I’ve been contemplating technology enabled tectonic shifts in industry. Of course, AI is topical. There’s something more fundamental happening, particularly in asset-heavy industries.
Whether a manufacturing facility, an energy asset or large-scale construction projects, there has traditionally been a distinction between the science applied using machines and the commerce that has powered the businesses that surround this technology.
Process control systems run the machines in the first instance and are walled away from complex IT systems running businesses worldwide. However, it is the combination of insights from these domains that powers business intelligence.
For example, knowing the supply and demand from your ERP system enables optimal manufacturing scheduling. Operational asset insights help businesses optimize not only their maintenance, but also their procurement and supply chain.
Data siloes between these domains meant that users reverted to the most prolific information system out there – Microsoft Excel, creating intricate workbooks typically based on weekly or even daily data exports.
But the modern business is a real-time business and squeezing value from your operations means leveraging real-time trustworthy insight that drives desired human action.
Enter cloud tech which is firmly finding its place in industrial companies too. Sensors have never been cheaper, and it has never been easier to take data from these sensors and input it into the cloud. The compelling insights one can create by marrying operational and business data is differentiating. Applying modern AI capability and the skies the limit.
The workflow of:
(a) getting data into the cloud at the right frequency;
(b) joining it together;
(c) creating AI-driven insight;
(d) delivering it for optimal user experience; is a pre-requisite.

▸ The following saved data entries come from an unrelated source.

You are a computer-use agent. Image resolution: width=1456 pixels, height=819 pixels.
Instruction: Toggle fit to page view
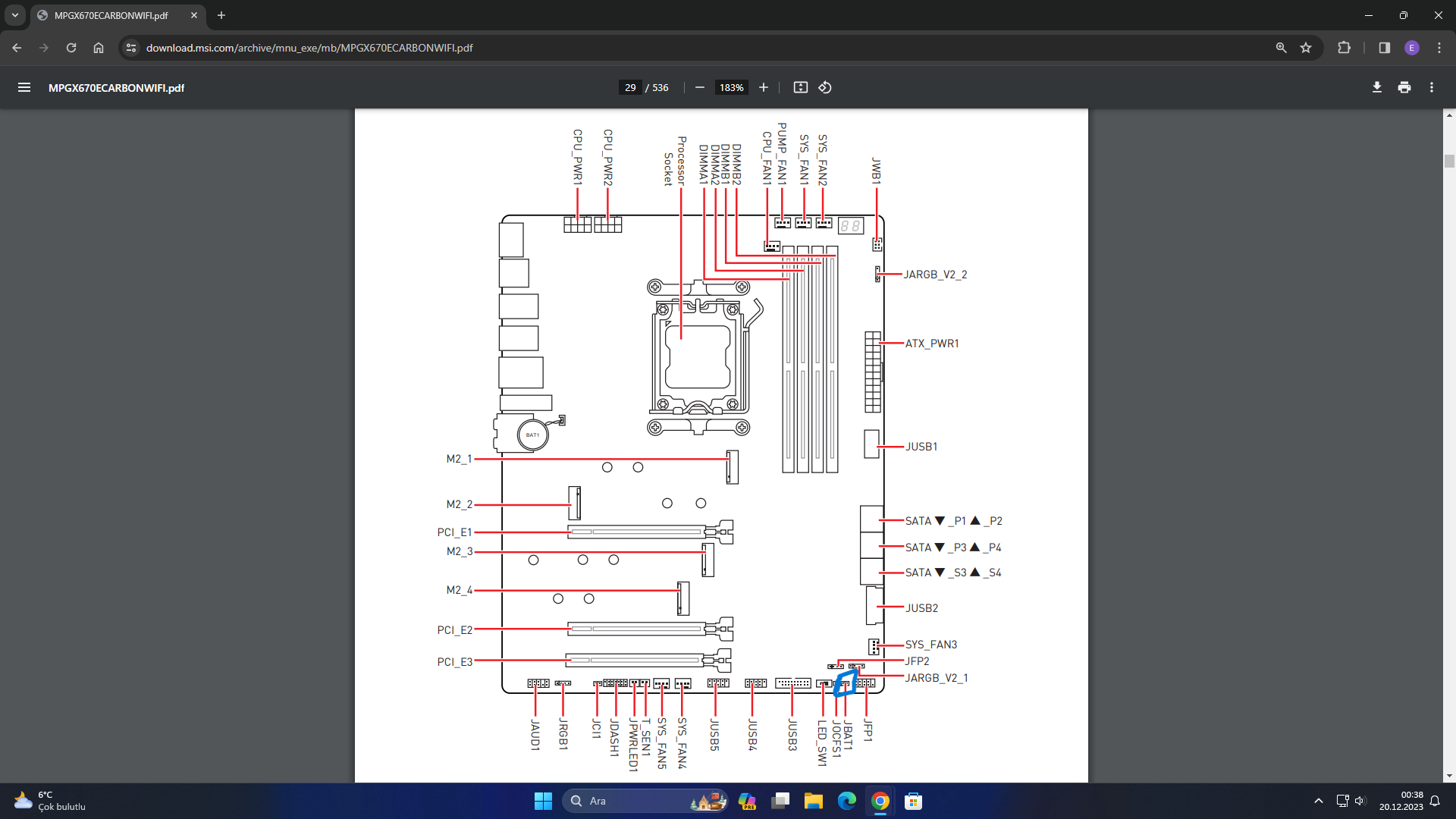(x=800, y=88)
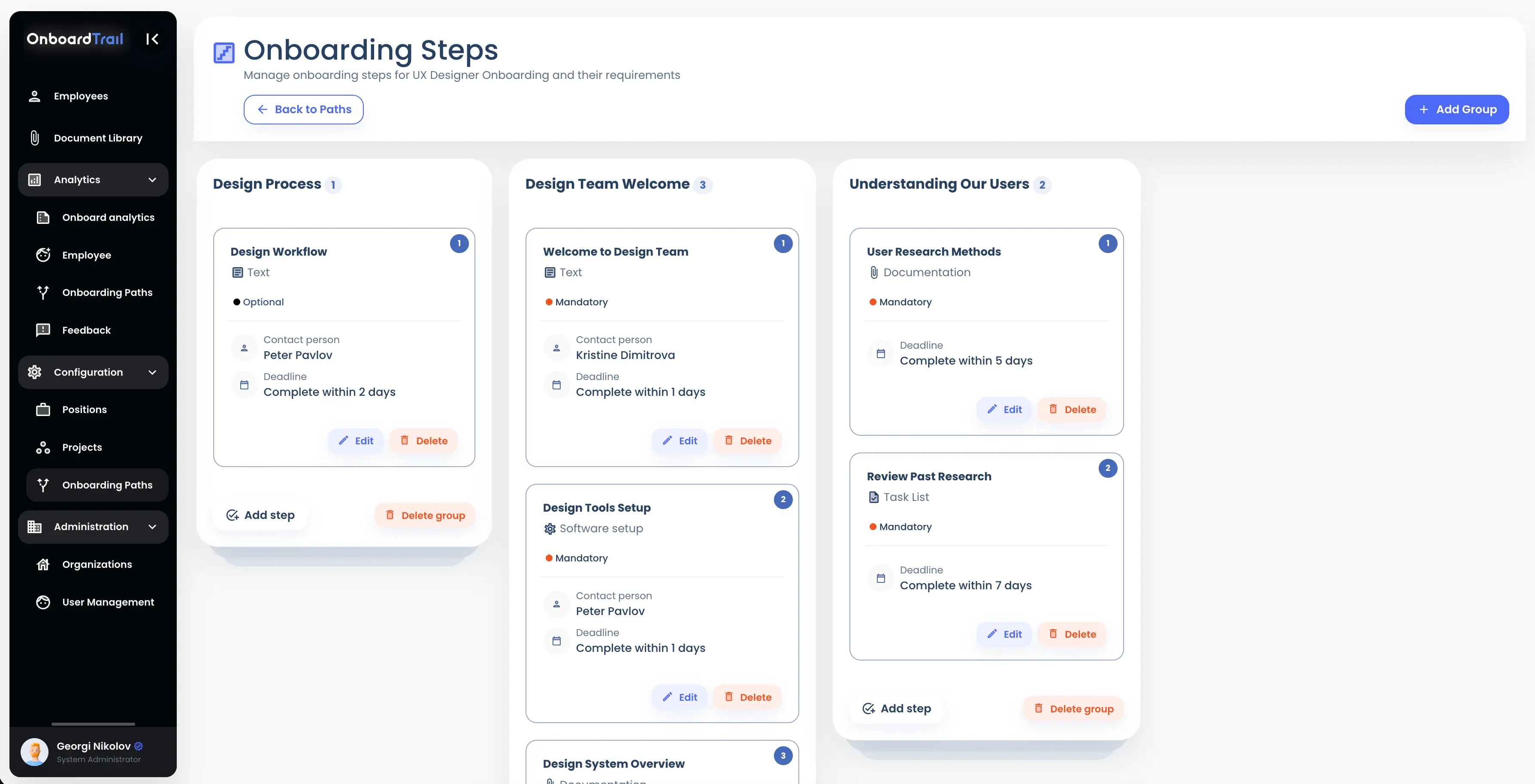This screenshot has width=1535, height=784.
Task: Open the Georgi Nikolov profile avatar
Action: (x=35, y=751)
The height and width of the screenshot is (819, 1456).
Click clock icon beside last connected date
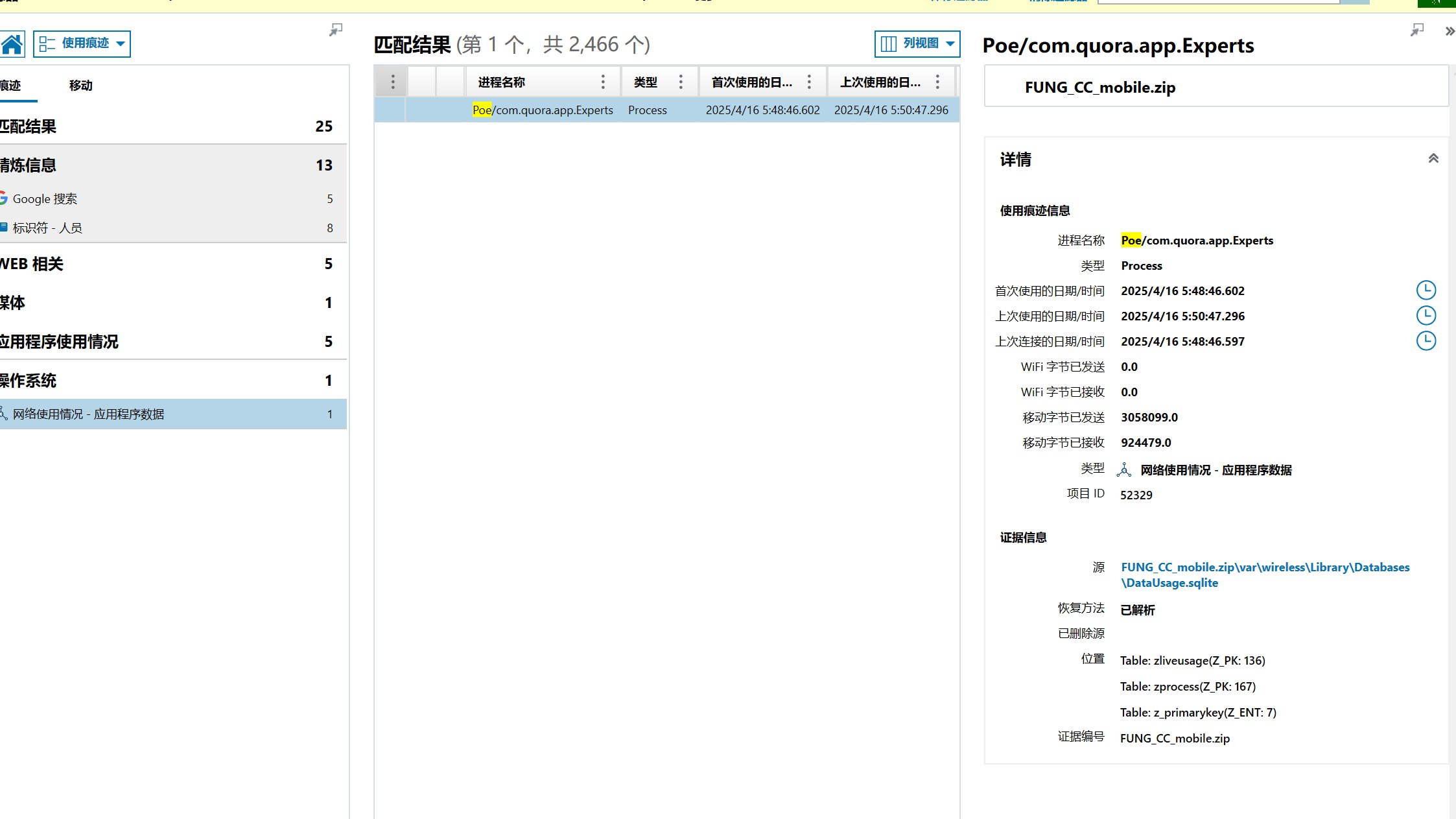click(1426, 341)
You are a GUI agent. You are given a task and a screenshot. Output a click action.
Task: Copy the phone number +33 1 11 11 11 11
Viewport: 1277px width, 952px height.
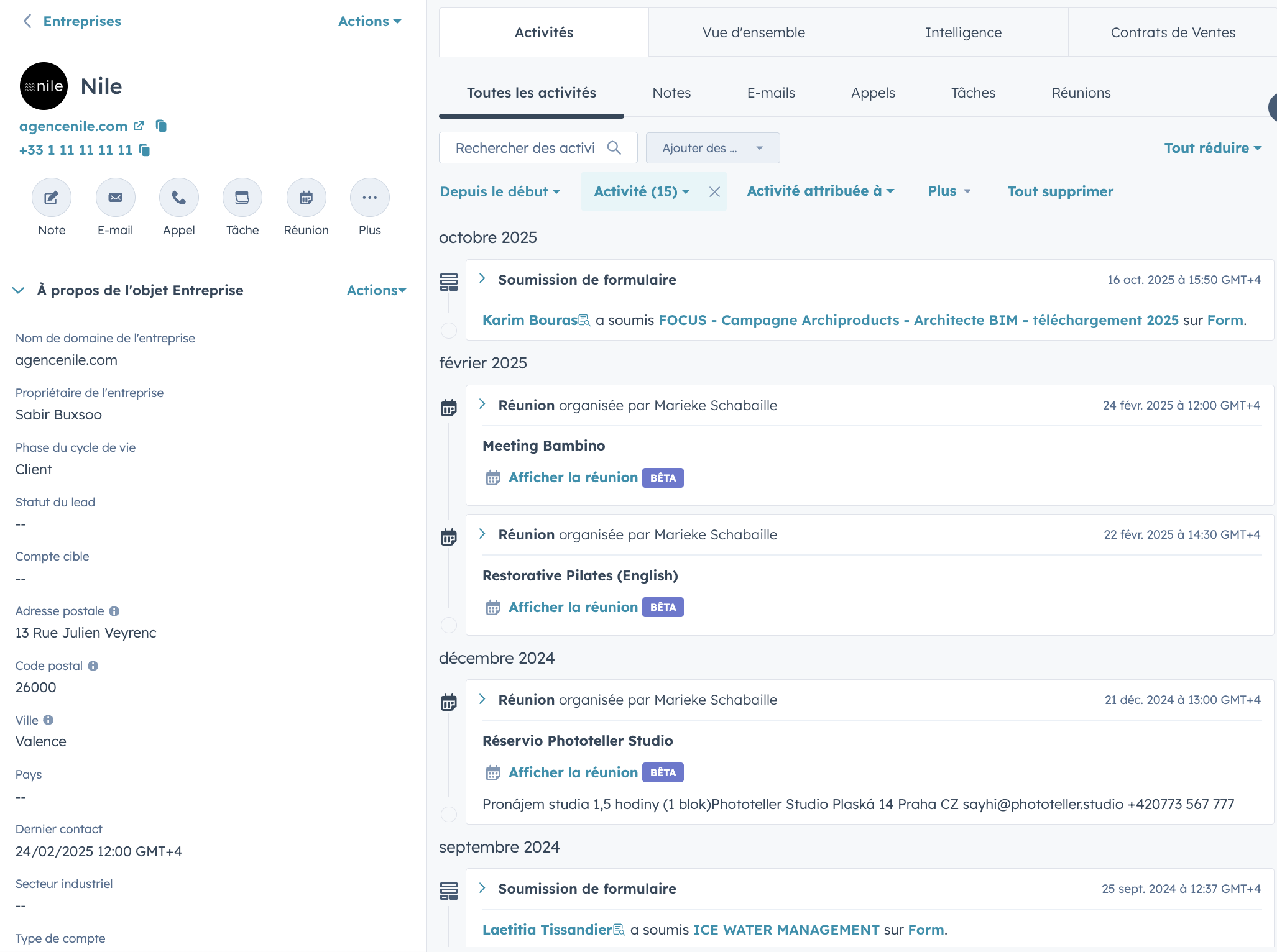[144, 150]
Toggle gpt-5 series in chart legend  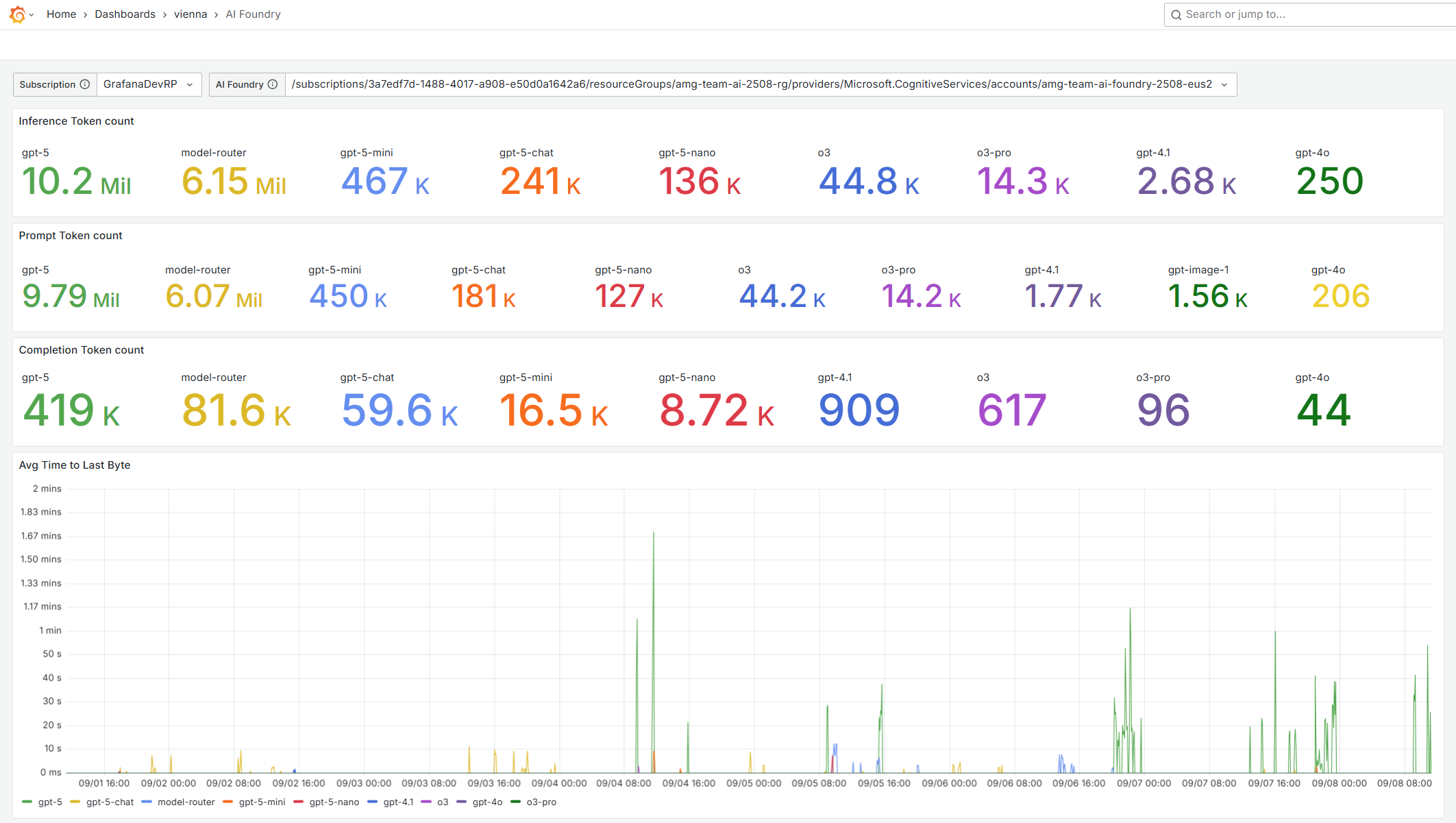49,802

Cloud providers boast great platform technology, process control vendors boast predictive operational insights, and ERP vendors make your business tick through complex logic.
There are very few companies that are trying to bring together these traditionally distinct domains and do the hard graft of going through all the steps from data to insight to experience.
I believe our IFS.ai strategy wins with customers here – we don’t sell an AI platform or a separate AI app. We are doing the hard work of wrangling all the necessary data (a lot of which we already have) to deliver specific AI use cases for each of our target industries and surface that insight into the experience our customers already utilize – IFS Cloud.
We already help customers with manufacturing scheduling optimization, asset maintenance planning and field service optimization – all these use cases marry core operations data and structured ERP, Asset, Field Services data. And we have another 100+ Industrial AI use cases we are actively prioritizing on our roadmap.
There is bound to be convergence between science and commerce. Companies that can effectively leverage software to dismantle data siloes will unlock value from transitioning into real-time businesses.